Lines below that include "label" are the answer; copy each one.

[[ INPUT FOR THIS TASK, beginning ]]

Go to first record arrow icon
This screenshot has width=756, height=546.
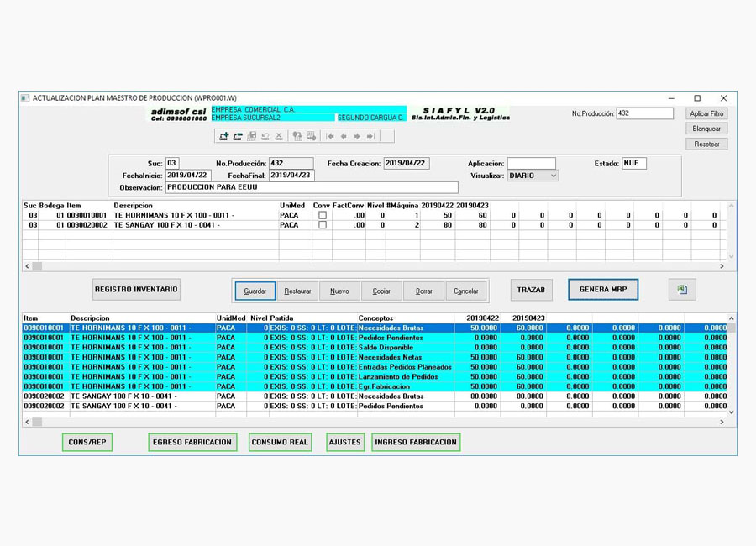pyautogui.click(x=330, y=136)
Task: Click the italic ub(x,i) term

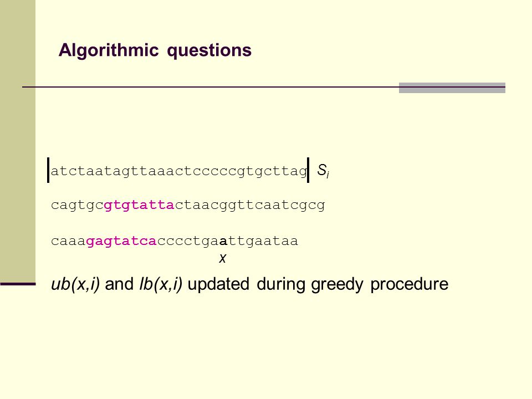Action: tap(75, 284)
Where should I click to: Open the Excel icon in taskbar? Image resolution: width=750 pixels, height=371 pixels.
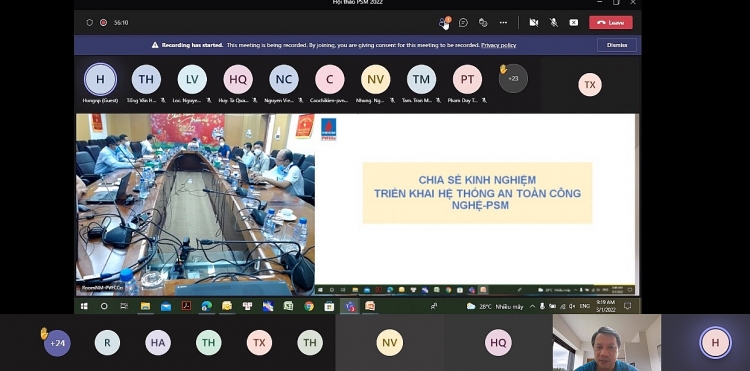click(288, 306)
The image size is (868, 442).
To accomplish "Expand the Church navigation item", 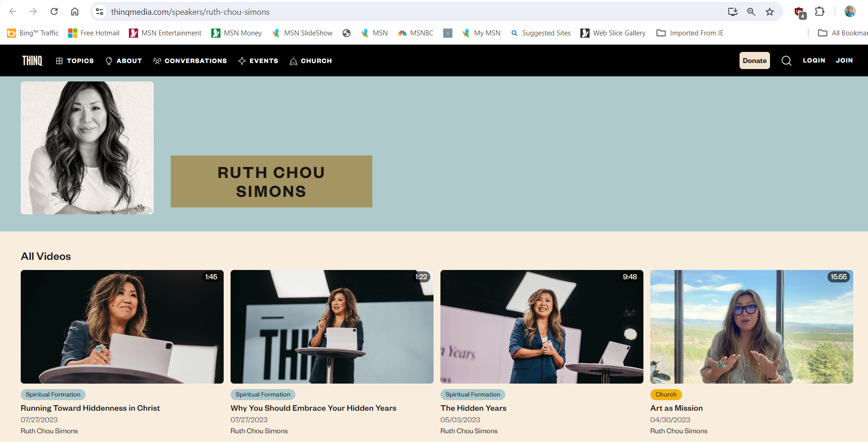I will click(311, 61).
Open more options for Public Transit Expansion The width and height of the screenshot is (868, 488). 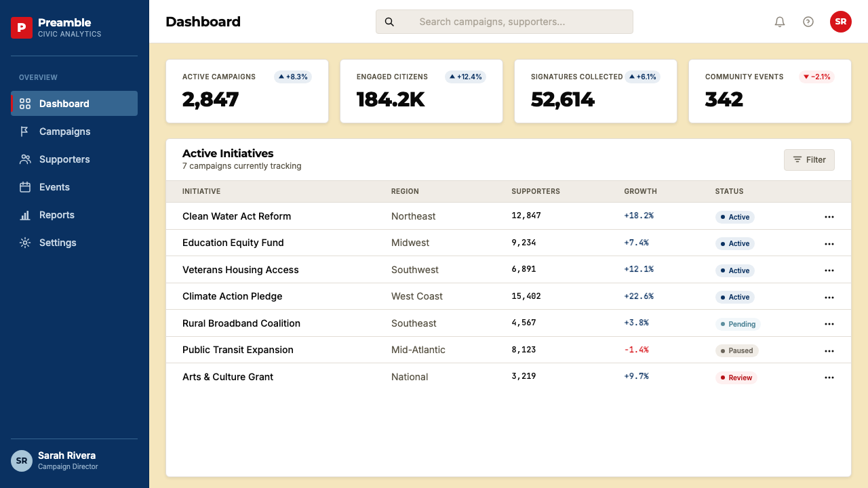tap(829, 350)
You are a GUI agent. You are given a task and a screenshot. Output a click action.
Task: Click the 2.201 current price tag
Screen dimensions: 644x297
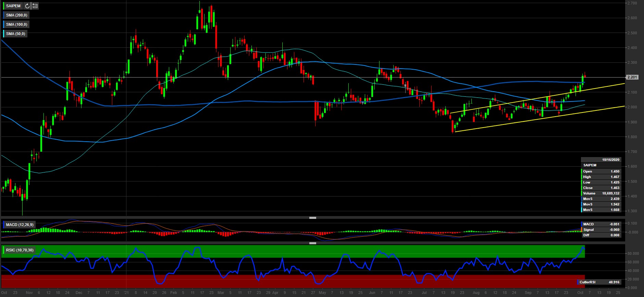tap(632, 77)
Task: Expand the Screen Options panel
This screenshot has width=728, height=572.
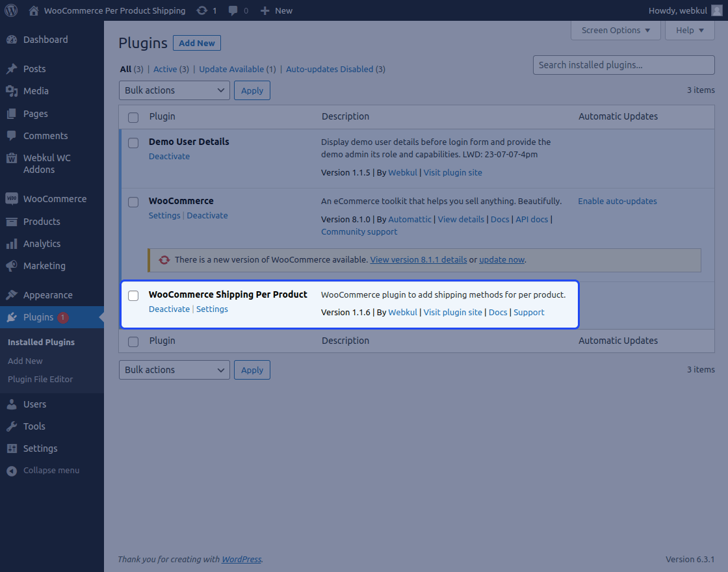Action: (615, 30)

[[ INPUT FOR THIS TASK, end ]]
[[ INPUT FOR THIS TASK, beginning ]]

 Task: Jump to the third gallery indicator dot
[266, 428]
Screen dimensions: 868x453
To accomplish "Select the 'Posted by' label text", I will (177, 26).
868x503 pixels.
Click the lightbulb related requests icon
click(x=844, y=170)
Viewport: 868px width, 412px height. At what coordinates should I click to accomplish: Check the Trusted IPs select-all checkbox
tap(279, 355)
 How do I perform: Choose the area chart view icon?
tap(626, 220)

[[ INPUT FOR THIS TASK, end ]]
[[ INPUT FOR THIS TASK, beginning ]]

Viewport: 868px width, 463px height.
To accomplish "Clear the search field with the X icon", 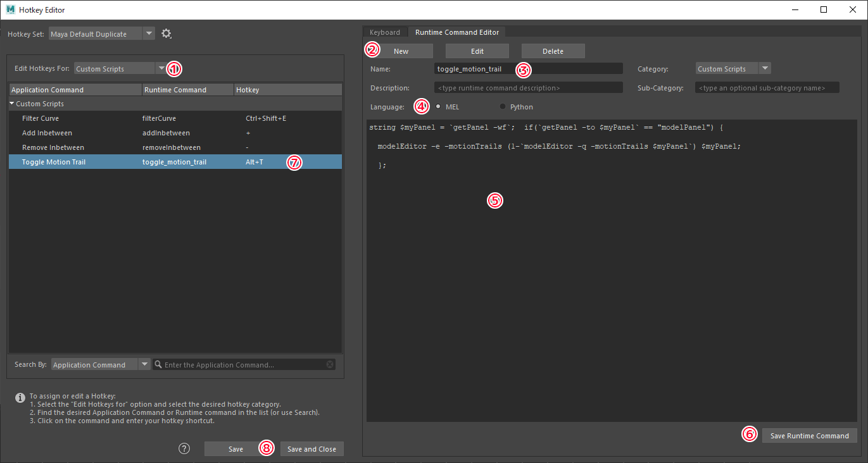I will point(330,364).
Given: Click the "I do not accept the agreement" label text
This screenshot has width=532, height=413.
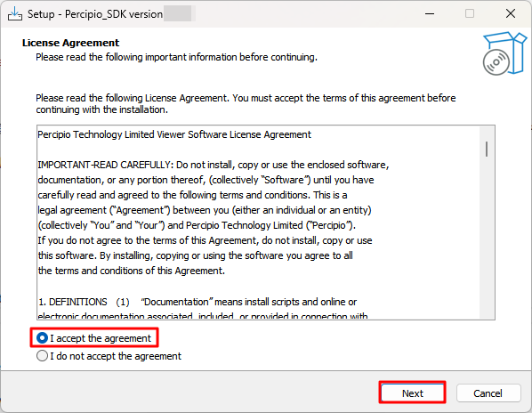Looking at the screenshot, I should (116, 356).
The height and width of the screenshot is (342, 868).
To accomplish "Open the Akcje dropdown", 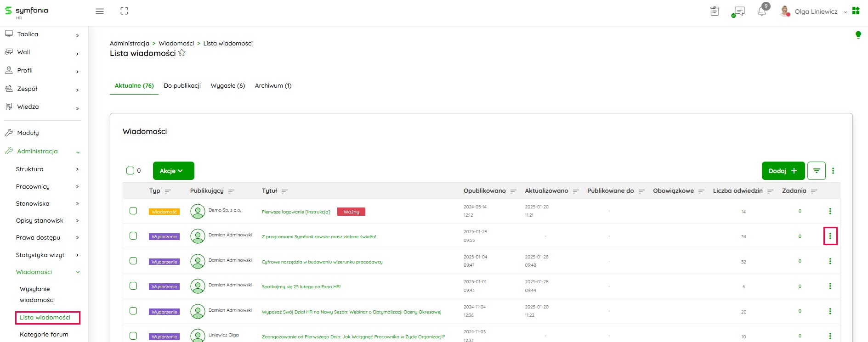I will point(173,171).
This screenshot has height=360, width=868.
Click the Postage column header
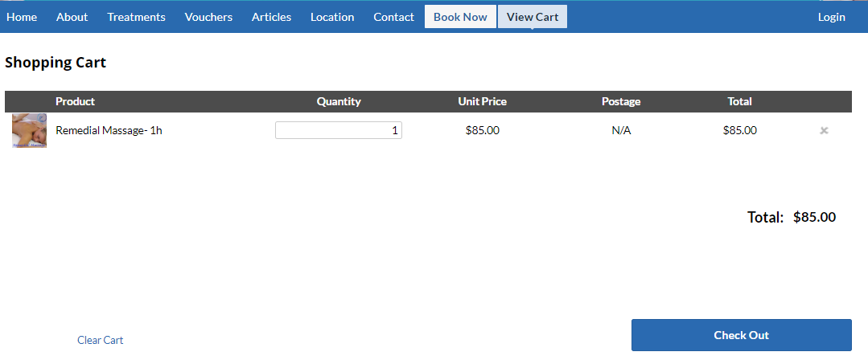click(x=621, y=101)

[[ INPUT FOR THIS TASK, end ]]

TASK OUTPUT —
To accomplish "Select the 'Posted by' label text", I will (177, 26).
Given: Click the "I do not accept the agreement" label text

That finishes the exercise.